- IATA: none; ICAO: KCTK; FAA LID: CTK;

Summary
- Airport type: Public
- Owner: Canton Park District
- Serves: Canton, Illinois
- Elevation AMSL: 684 ft (208 m)
- Coordinates: 40°34′09″N 90°04′29″W﻿ / ﻿40.56917°N 90.07472°W

Maps
- Location of Fulton County in Illinois
- CTK Location of airport in Fulton County

Runways
| Direction | Length |  | Surface |
| ft | m |
| 9/27 | 3,295 | 1,004 | Asphalt |
| 18/36 | 3,899 | 1,188 | Asphalt |

Statistics (2008)
- Aircraft operations: 19,000
- Based aircraft: 32
- Source: Federal Aviation Administration

= Ingersoll Airport =

Ingersoll Airport is a public use airport located 2 nmi northwest of the central business district of Canton, a city in Fulton County, Illinois, United States. The airport is owned by the Canton Park District. It is included in the FAA's National Plan of Integrated Airport Systems for 2011–2015, which categorized it as a general aviation facility.

Although many U.S. airports use the same three-letter location identifier for the FAA and IATA, this facility is assigned CTK by the FAA but has no designation from the IATA.

The airport received $360,000 as part of the Rebuild Illinois program to help the airport repair and maintain facilities during the COVID-19 pandemic.

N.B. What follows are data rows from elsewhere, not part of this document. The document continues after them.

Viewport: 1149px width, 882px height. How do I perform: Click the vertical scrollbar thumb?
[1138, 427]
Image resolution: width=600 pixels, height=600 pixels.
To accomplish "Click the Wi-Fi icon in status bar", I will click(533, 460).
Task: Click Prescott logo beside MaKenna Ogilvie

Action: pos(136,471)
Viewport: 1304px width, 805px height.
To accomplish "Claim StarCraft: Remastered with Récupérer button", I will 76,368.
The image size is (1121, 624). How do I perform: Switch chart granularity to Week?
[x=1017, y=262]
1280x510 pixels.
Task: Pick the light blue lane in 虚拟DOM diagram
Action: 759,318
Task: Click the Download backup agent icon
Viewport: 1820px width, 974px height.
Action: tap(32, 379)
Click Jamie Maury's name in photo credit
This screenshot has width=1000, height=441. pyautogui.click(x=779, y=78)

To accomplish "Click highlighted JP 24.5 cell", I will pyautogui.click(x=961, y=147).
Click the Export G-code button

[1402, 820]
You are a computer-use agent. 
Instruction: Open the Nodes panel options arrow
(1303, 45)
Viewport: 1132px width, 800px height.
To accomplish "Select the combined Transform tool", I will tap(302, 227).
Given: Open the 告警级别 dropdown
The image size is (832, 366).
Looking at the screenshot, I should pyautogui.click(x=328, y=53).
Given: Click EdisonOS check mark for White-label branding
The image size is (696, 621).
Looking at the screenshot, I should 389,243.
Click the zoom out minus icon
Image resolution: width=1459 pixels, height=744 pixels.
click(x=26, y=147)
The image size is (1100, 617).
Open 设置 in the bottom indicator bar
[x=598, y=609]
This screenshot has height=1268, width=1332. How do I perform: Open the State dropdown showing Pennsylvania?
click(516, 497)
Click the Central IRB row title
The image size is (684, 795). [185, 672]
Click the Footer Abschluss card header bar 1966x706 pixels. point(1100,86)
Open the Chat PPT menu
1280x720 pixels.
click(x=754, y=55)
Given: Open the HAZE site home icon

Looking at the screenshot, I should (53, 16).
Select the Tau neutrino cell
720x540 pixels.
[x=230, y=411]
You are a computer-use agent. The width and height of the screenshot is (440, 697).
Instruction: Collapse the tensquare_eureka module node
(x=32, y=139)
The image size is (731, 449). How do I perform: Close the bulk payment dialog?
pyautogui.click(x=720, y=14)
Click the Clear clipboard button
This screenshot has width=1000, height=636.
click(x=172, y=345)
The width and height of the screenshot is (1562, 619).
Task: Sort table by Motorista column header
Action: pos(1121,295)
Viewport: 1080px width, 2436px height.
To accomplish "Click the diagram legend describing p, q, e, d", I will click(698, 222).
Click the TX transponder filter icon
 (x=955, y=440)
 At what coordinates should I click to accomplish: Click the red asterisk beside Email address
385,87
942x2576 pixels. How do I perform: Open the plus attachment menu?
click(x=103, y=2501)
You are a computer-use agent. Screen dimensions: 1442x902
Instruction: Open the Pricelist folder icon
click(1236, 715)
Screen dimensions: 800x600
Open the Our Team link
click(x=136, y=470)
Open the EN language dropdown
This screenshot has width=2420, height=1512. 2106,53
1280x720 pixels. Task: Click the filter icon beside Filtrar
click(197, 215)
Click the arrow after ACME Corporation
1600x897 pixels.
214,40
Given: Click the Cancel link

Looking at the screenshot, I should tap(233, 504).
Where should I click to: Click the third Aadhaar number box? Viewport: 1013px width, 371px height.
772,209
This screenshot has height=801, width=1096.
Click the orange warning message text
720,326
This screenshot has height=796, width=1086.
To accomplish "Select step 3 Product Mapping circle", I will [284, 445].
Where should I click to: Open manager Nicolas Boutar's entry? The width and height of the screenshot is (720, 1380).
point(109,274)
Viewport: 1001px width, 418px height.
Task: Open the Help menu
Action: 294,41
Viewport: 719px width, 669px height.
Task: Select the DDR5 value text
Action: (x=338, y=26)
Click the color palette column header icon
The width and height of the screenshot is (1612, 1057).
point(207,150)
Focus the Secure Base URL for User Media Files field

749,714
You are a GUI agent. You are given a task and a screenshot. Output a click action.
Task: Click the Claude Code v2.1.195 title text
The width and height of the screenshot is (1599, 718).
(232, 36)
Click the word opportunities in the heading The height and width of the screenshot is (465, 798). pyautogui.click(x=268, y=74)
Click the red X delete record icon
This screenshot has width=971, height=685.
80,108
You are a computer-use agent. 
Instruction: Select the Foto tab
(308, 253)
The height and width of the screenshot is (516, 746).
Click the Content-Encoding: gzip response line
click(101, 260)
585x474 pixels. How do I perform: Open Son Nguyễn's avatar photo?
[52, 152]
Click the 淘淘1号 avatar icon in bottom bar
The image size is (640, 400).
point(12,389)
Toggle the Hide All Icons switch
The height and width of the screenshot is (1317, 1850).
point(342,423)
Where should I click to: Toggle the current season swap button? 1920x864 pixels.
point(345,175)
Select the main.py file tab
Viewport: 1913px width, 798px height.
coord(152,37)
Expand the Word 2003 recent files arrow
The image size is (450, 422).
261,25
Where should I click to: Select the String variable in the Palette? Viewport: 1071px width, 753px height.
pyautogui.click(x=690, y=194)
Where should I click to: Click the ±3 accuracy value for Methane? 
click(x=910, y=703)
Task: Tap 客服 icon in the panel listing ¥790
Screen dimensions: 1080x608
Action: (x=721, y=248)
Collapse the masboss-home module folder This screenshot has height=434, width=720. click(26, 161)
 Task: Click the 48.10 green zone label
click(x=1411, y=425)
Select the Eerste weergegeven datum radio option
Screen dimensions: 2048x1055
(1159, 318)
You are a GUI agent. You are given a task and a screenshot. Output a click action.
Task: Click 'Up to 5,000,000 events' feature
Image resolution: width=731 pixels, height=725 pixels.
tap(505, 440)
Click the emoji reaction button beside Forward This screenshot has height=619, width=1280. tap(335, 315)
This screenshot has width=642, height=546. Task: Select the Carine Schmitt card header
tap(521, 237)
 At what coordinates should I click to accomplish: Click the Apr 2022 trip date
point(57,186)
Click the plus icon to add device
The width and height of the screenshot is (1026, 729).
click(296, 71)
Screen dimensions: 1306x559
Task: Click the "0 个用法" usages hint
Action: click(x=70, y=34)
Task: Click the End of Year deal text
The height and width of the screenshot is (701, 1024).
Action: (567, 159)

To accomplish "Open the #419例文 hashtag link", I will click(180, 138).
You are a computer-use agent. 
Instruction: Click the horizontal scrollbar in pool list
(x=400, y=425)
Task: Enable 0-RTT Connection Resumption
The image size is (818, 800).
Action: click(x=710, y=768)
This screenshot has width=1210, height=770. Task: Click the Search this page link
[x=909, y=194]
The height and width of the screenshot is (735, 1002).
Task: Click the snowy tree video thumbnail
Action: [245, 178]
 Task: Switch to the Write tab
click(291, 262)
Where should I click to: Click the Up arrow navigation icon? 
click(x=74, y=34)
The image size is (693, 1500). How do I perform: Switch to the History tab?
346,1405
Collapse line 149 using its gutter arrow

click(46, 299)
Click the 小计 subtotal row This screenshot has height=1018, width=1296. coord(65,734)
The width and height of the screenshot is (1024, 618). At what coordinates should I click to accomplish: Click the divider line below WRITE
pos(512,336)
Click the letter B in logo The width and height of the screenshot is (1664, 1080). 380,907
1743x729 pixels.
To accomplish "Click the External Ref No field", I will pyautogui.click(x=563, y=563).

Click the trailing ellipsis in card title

== Facilities and aircraft ==
Ingersoll Airport covers an area of 232 acre at an elevation of 684 ft above mean sea level. It has two asphalt paved runways: 18/36 is 3,899 by 75 ft and 9/27 is 3,295 by 60 ft.

For the 12-month period ending May 31, 2021, the airport has an average of 52 aircraft operations per day, or roughly 19,000 per year. All traffic consists of general aviation. For that same period, there are 18 aircraft based on the airport: 17 single-engine and 1 multiengine.

The airport has an FBO run by the Canton Park District. Fuel is available.

==Accidents & Incidents==
- On October 12, 2017, a Eurocopter MBB-BK 117 C-2 crashed at Ingersoll during a training flight at night. The probable cause was found to be the flight instructor's cyclic control during a hover, resulting in a hard landing. The aircraft's main rotor was substantially damaged.